「年金だけで本当に暮らしていけるの?」そんな不安を抱く方は少なくありません。実際、公的年金制度は「老後の収入のすべてをまかなうもの」というより、「生活の土台を支えるもの」として設計されています。今回は、総務省や日本年金機構などの最新データをもとに、65歳以上の単身世帯の家計収支や年金額の実態をわかりやすく解説します。

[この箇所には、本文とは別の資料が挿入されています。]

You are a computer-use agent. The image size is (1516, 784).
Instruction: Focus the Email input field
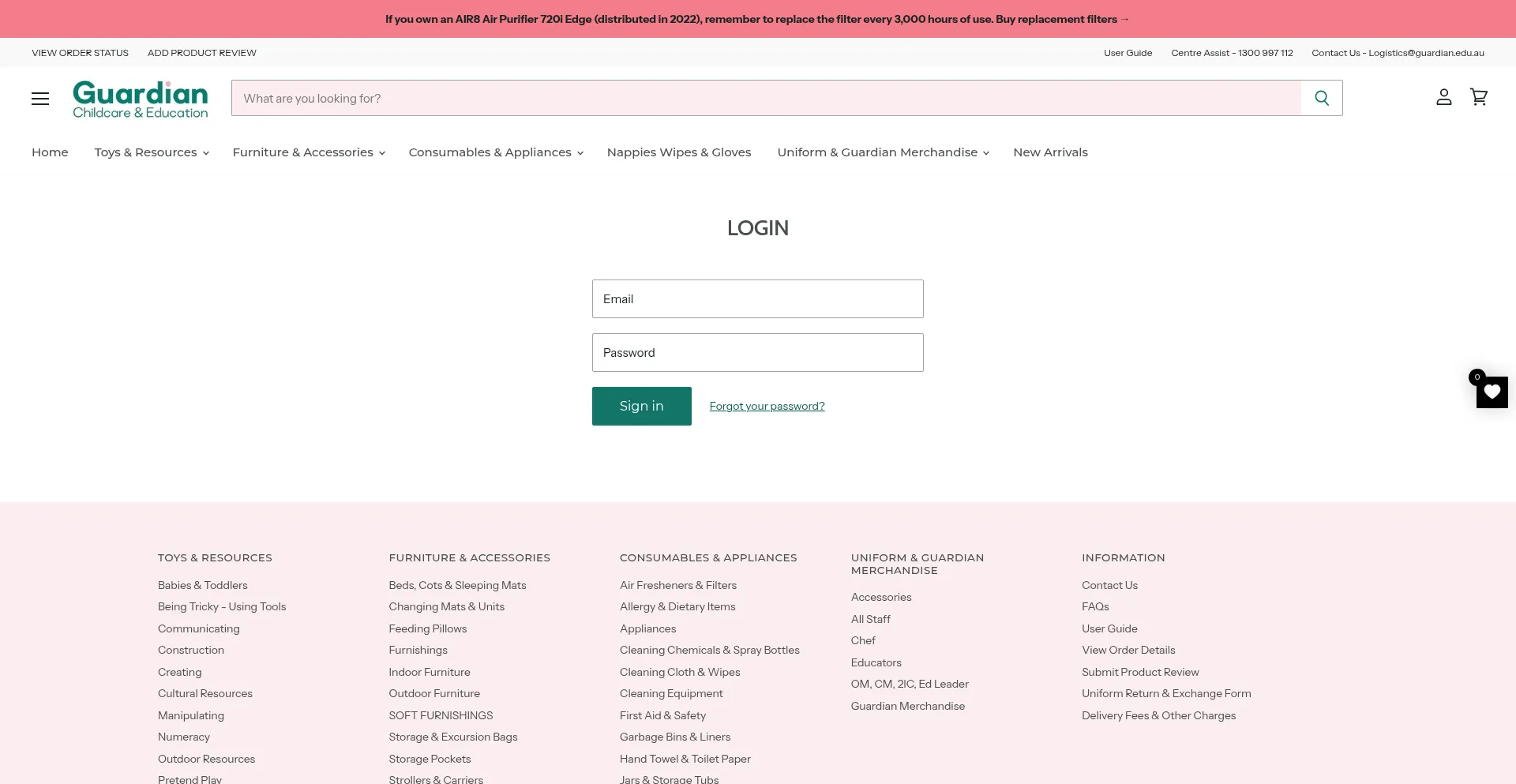757,298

1. 65歳以上年金暮らしの単身世帯、家計収支はどうなっている?

総務省統計局の「家計調査報告 家計収支編 2024年(令和6年)平均結果の概要」から、標準的な65歳以上・単身無職世帯のひと月の家計収支データを見てみましょう。

毎月の実収入:13万4116円

■うち社会保障給付(主に年金)12万1629円

毎月の支出:16万1933円

■うち消費支出:14万9286円

  • 食料:4万2085円
  • 住居:1万2693円
  • 光熱・水道:1万4490円
  • 家具・家事用品:6596円
  • 被服及び履物:3385円
  • 保健医療:8640円
  • 交通・通信:1万4935円
  • 教育:15円
  • 教養娯楽:1万5492円
  • その他の消費支出:3万956円
    • うち諸雑費:1万3409円
    • うち交際費:1万6460円
    • うち仕送り金:1059円

■うち非消費支出:1万2647円

  • 直接税:6585円
  • 社会保険料:6001円

65歳以上《単身》無職世帯の家計の姿

  • ひと月の赤字:2万7817円
  • エンゲル係数(消費支出に占める食料費の割合):28.2%
  • 平均消費性向(可処分所得に対する消費支出の割合):122.9%

この単身世帯の家計は、毎月約2万8000円の赤字です。収入は年金中心の約13万4000円に対し、支出が16万2000円と、収入を上回っています。

可処分所得(いわゆる手取り収入)の約1.2倍以上の消費支出が発生している状態(平均消費性向122.9%)で、貯蓄などを取り崩しながら生活していることがうかがえます。